作品名称:弯弯的六塘河      作者:六塘后人      发布时间:2026-05-20 13:18:39      字数:4348

  齐生又喝了一口水,继续说下去:
  “先找个秘密地方,召集民兵开个会,俺和大家见见面,和大家商量一下,你看中不中?”
  “中,中。”树德回答。齐生继续说下去:
  “有两件事马上可以做起来,一件是孙大虎要成立保安队,我们要打进去两个人,至少一个人,要可靠,最好是自己亲属。第二件是俺们要建立个交通站,最好就在你家,中不中?要是在你家,你就是交通员,负责和河东据点及杨口区的联络,交换情报。”树德犹豫了一下,心想:
  “当个民兵队长,组织民兵骚扰一下敌人倒是还行,要是当交通员,出入鬼子据点传送情报,弄不好命要搭进去的,这上有老,小青又快要生了,就是下有小哇……。”齐生看出了树德有心事,就换个语气说:
  “你有什么困难,看得出你还有顾虑。这样吧,你先考虑一下,不急于决定。”这时,小青来招呼吃晌午饭。因为来了客人,就做了四个菜:烧小杂鱼、酸菜肉片、炒花生米、白菜豆腐。男人们还喝了点本地酒坊酿的高梁酒。

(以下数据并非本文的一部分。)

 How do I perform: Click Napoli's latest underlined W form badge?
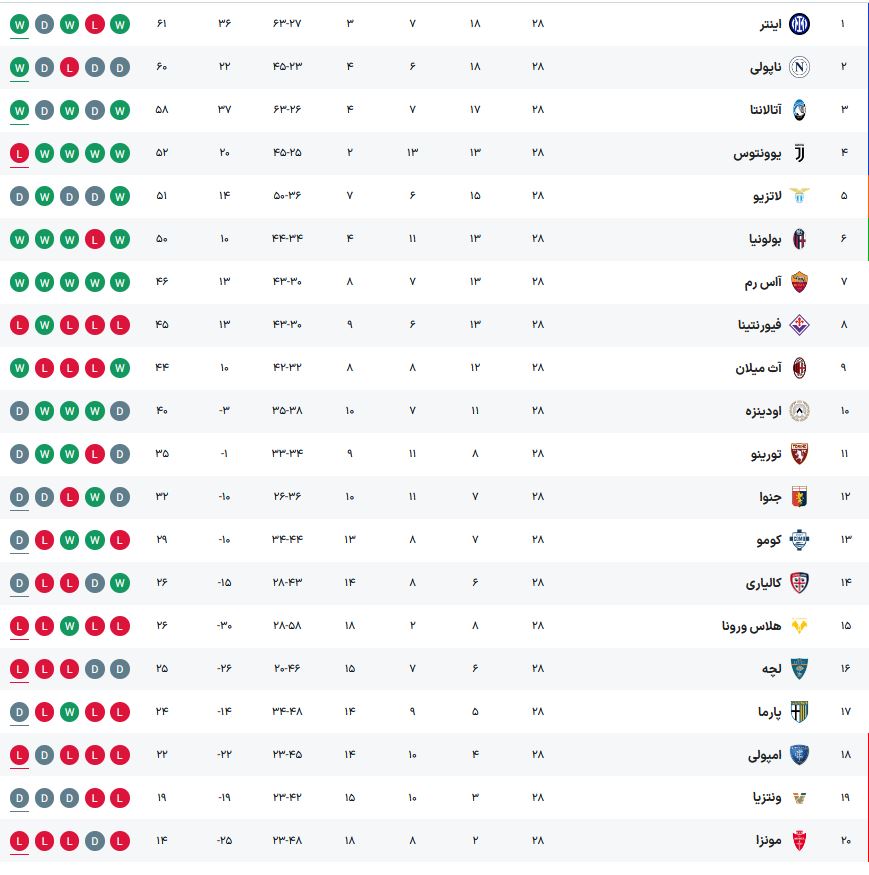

  午饭时,树德将齐生介绍给家人,水亭老夫妇心里有数是怎么回事,也没有多问,就以远方表亲相认了。齐生还把带来的礼物交给小青:十来斤山东山芋,几斤小米。小青打开一看,真稀奇,山芋和本地的不一样:紫红皮,形状不是规则的纺梭形,而是象大砂礓子,疙疙瘩瘩、坑坑洼洼的。齐生介绍,这种山芋黄芯,很甜。后来小青还把山东山芋送几个给邻居品尝,这个山东亲戚也就象名副其实了。

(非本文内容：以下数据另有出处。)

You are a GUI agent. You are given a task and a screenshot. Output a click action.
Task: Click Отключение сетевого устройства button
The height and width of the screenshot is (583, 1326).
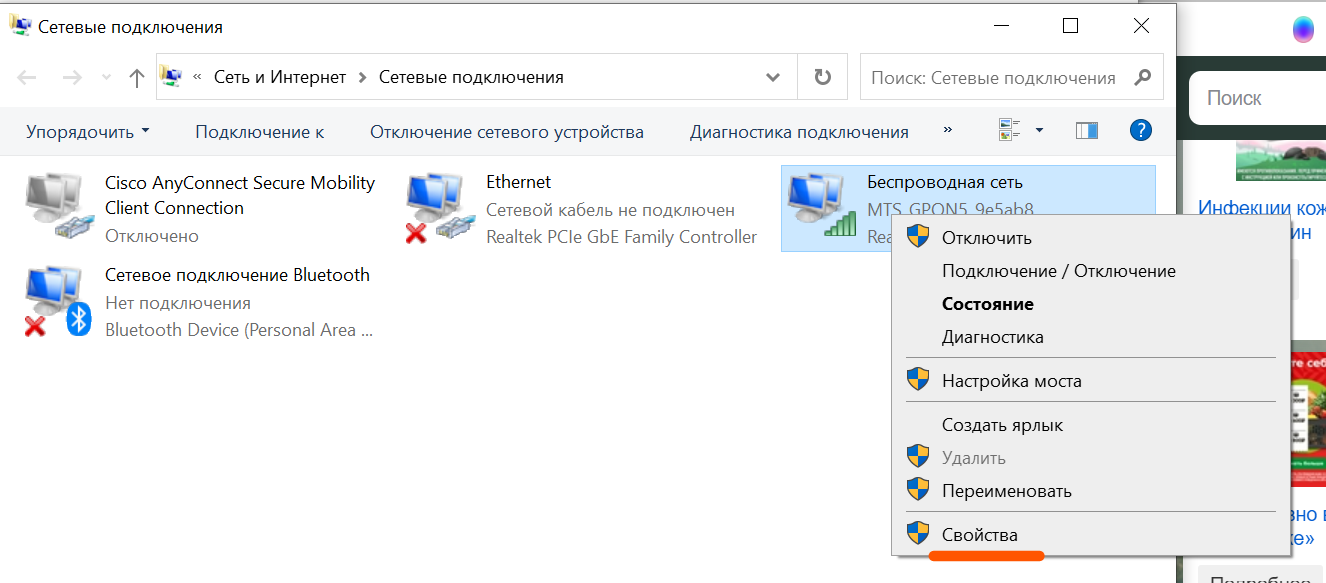tap(506, 132)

  当晚,树德就召集民兵在南街东南圩角上的土地庙里开会。这是个孤零零的建筑,距最近的人家也有三十多丈远。说是土地庙,实际就是破旧的两间小房子:砖墙瓦顶,里面塑着一尊泥雕土地爷像,泥雕前用砖石砌一个祭坛,以摆放祭品。空空荡荡的地上只有些散乱的碎草、砖头,是经常有些乞讨者在此住宿留下的。

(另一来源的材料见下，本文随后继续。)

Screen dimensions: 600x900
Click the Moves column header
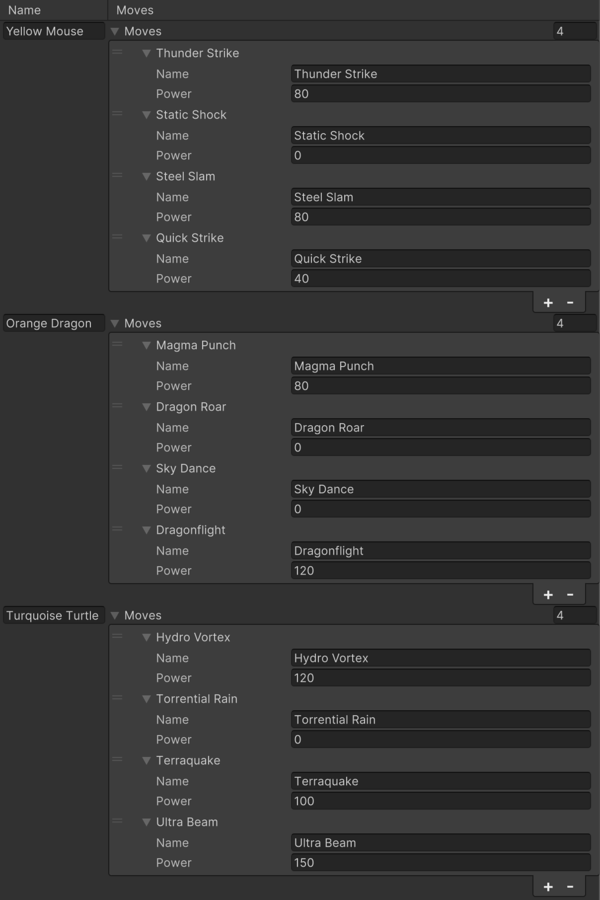(137, 9)
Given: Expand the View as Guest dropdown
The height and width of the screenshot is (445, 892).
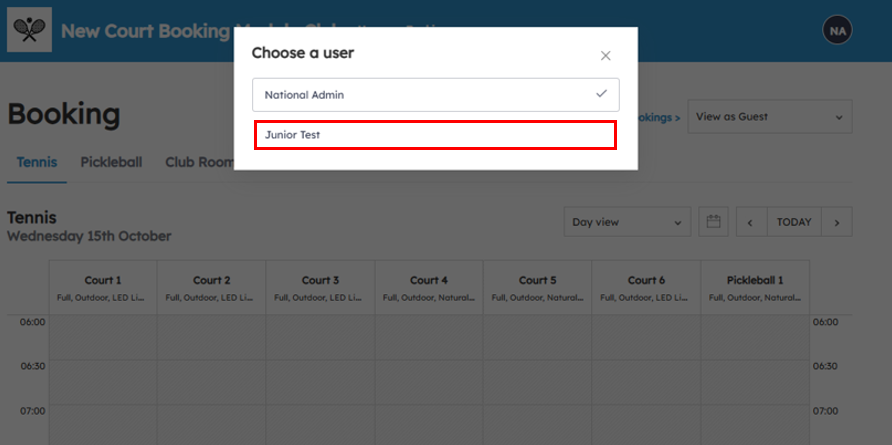Looking at the screenshot, I should pyautogui.click(x=769, y=117).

  看看人到齐了,十几个人,有的坐砖头上,有的坐祭坛边上,有的席地而坐。树德宣布开会,由新四军派来的联络员王齐生同志讲话。要求大家低声说话,不要鼓掌,不要弄出任何动静。齐生先介绍了全国的抗战形势,这也是这些抗日积极分子们急于想知道的:
  他先把中国人民抗日战争的历史简单回顾一下:九一八事变,蒋介石下令不抵抗。西安事变,逼蒋抗日,促成全国抗日的基本格局,结果张学良被软禁,杨虎城被下了监狱。芦沟桥事变,守军奋起抵抗,伤亡惨重,又被蒋下令撤退。于是,就敞开了国门,日军大举侵入华北。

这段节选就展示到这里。